Comment j'ai appris à cesser d'absorber les émotions des autres

«Parfois, je pense que j'ai besoin d'un cœur de rechange pour ressentir toutes les choses que je ressens.» ~ Sanober Khan

J'ai ressenti son agonie et sa solitude comme si c'était la mienne. Alors même que j'écris cette phrase, mes yeux se lèvent et ma lourdeur remplit mon cœur. Ensuite, on me rappelle d'appliquer les conseils que je donne aux autres.

Ma maman était une personne spéciale, une âme sensible comme moi. En fait, je suis tellement comme elle, mais si différente. L'une des différences entre nous est que j'ai eu l'occasion d'observer les défis de sa vie. J'ai vu ses défis se refléter en moi et j'ai fait un choix conscient pour trouver des moyens sains de faire face.

Vous voyez, ma mère était profondément sensible et ressentait les émotions des gens de près et de loin. J'imagine que c'est sa forte empathie et ses défis personnels qui l'ont amenée à vouloir aider les autres, en tant que guérisseuse blessée dans un sens.

Mais en tant qu'aide et guérisseuse, elle a lutté avec sa santé mentale et émotionnelle au fil des ans. Être témoin de sa vie m'a incité à apprendre à réguler mes propres émotions sensibles et à fixer des limites saines.

Parfois, je me demande si ce n'est pas savoir comment gérer son empathie qui l'a rendue malade.

Il y a plusieurs façons de comprendre les défis que ma mère avait affrontés avant sa mort en 2007. De son point de vue, elle avait une maladie physique rare et inconnue. Certains qui la connaissaient ont pu penser qu'elle était manipulatrice et recherchait l'attention. Certains verraient une dépendance aux analgésiques. Les psychologues lui diagnostiquaient un trouble psychosomatique, un trouble de la personnalité limite et un trouble bipolaire.

Peut-être que toutes et aucune de ces explications ne sont vraies. Mais peut-être qu’elle n’avait aucun «trouble» du tout. Je n'affirme pas vraiment que c'est vrai, mais je pose simplement une question curieuse. Et si elle n'était qu'une personne sensible et empathique qui n'avait pas les compétences nécessaires pour gérer la douleur autour d'elle et en elle? Et si un mécanisme d'adaptation inutile conduisait à une multitude d'autres maladies?

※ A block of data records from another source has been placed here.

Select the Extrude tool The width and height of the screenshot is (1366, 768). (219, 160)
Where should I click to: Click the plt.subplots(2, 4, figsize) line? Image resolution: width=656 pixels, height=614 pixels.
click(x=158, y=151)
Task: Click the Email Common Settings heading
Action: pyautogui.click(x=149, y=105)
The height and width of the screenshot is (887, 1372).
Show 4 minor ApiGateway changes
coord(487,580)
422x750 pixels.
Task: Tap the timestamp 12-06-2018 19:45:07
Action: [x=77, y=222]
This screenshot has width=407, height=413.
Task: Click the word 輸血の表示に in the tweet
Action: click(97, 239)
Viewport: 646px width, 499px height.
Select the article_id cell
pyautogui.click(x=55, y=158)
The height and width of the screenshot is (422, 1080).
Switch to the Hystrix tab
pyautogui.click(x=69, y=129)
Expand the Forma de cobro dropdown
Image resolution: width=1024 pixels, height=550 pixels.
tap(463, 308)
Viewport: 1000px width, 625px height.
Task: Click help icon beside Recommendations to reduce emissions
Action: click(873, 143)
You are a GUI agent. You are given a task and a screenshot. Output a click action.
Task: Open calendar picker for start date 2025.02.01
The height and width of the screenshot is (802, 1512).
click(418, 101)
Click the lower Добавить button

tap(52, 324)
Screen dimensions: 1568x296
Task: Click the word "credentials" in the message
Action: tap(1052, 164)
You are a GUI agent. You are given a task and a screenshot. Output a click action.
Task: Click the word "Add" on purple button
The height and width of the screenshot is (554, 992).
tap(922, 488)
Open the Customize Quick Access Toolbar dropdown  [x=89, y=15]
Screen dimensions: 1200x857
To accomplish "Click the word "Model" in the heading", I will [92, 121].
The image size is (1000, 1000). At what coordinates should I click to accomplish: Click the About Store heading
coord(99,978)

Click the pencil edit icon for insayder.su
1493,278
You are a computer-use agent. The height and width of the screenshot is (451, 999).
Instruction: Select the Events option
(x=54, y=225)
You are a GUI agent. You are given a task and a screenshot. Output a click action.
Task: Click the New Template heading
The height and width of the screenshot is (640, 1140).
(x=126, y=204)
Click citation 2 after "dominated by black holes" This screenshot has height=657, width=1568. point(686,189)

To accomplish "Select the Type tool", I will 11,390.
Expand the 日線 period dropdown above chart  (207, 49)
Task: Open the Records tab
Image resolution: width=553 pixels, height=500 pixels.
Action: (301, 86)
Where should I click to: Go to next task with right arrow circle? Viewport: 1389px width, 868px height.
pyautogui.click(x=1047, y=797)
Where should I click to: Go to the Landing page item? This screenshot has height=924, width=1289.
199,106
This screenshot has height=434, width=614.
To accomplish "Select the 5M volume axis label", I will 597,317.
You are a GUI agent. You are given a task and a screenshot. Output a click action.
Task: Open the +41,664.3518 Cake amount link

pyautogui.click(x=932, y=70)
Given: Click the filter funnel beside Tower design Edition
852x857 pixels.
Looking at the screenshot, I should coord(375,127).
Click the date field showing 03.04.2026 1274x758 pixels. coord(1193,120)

Je crois que ma mère a ressenti une réelle douleur physique et émotionnelle. J'ai eu du mal à la comprendre pleinement au fil des ans. Mais après de nombreuses années de réflexion, je fais maintenant confiance à son expérience à cause de ce que je sais de ma propre nature sensible.

En tant que personnes sensibles, nous pouvons présenter une émotion élevée et nous sentir facilement submergés par nos sens. Le monde nous dit souvent que quelque chose ne va pas chez nous. Et quand nous pensons qu'il y a quelque chose d'intrinsèquement mauvais en nous, nous avons tendance à cacher ces traits dans notre «ombre» ou inconscient.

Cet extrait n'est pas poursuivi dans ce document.